8 Responses to “L’Atelier de Joel Robuchon – Paris”

  1. What a wonderful meal! I love Joel Robuchon. Dinner at Joel Robuchon at the Mansion in Las Vegas was the best we ever had. Check out my review if you like at http://5starfoodie.com/profile.asp?ResID=22 . Unfortunately I didn’t take pictures but I describe the dishes in detail. Thanks for sharing.

    • I’m glad you enjoyed reading about it. They must be consistently good all over. I’ve eaten at the one in NY some years back and it was great too. Going to your site now…love reading about good food 🙂

  2. Hi. I agree. The one in Roppongi Hills Tokyo is likewise, excellent.

  3. I like your style and I will be back….

  4. Nice to see your menu photos. I was in the same restaurant about a week before you, and I only had about 3 dishes you had (but I was there for lunch around 1pm).

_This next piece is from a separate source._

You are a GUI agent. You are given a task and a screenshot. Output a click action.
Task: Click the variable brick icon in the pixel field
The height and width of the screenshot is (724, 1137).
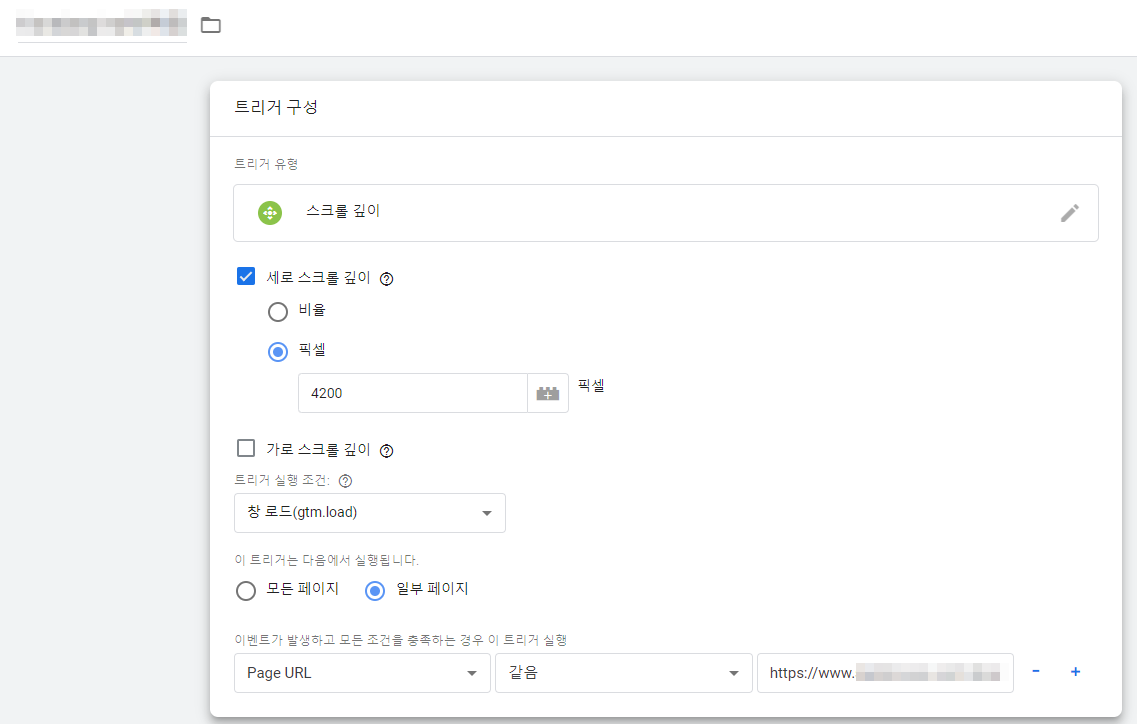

    I stumbled into the restaurant more or less after a happy series of events, without a reservation. I was more than lucky to get a seat, had the best time with the tasting menu, service and also, like yourself, ordered additional items during the service.

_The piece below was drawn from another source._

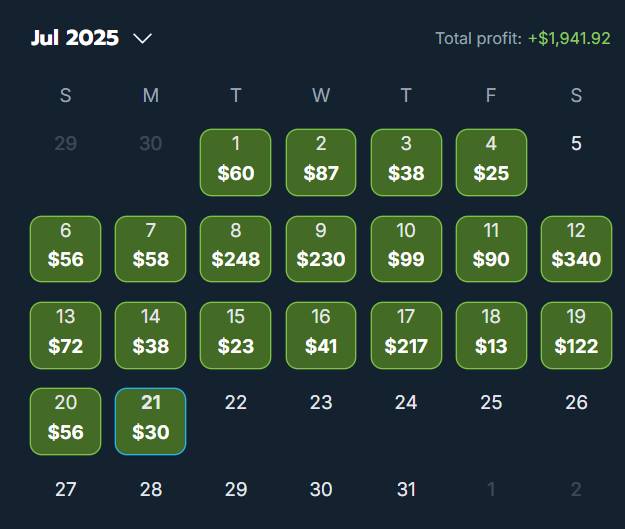Select July 1 with $60 profit
625x529 pixels.
[x=236, y=162]
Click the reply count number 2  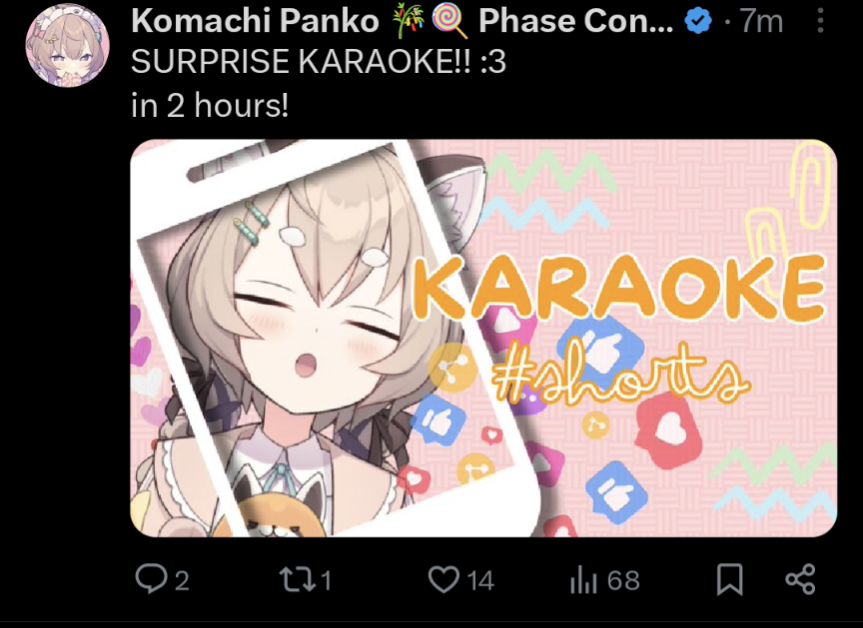tap(182, 581)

    Compared to your menu, I had the bacon/chestnut veloute, the alaskan king crab with celery and radish discs in some kind of apple vinegar if i remember correctly, and I also had the baby lamb chops with the 50% butter mashed potatoes, and an additional serving of it as well 🙂

    It was an experience I will remember for a long time, and I judge all other restaurant dining after this place, and none quite lives up 🙂

    p.s. I just loved the spice wall, when you get into the place. A big glass block wall, with each block filled with various spices like pepper, star anise, cardamom, cinnamon, … it was heaven.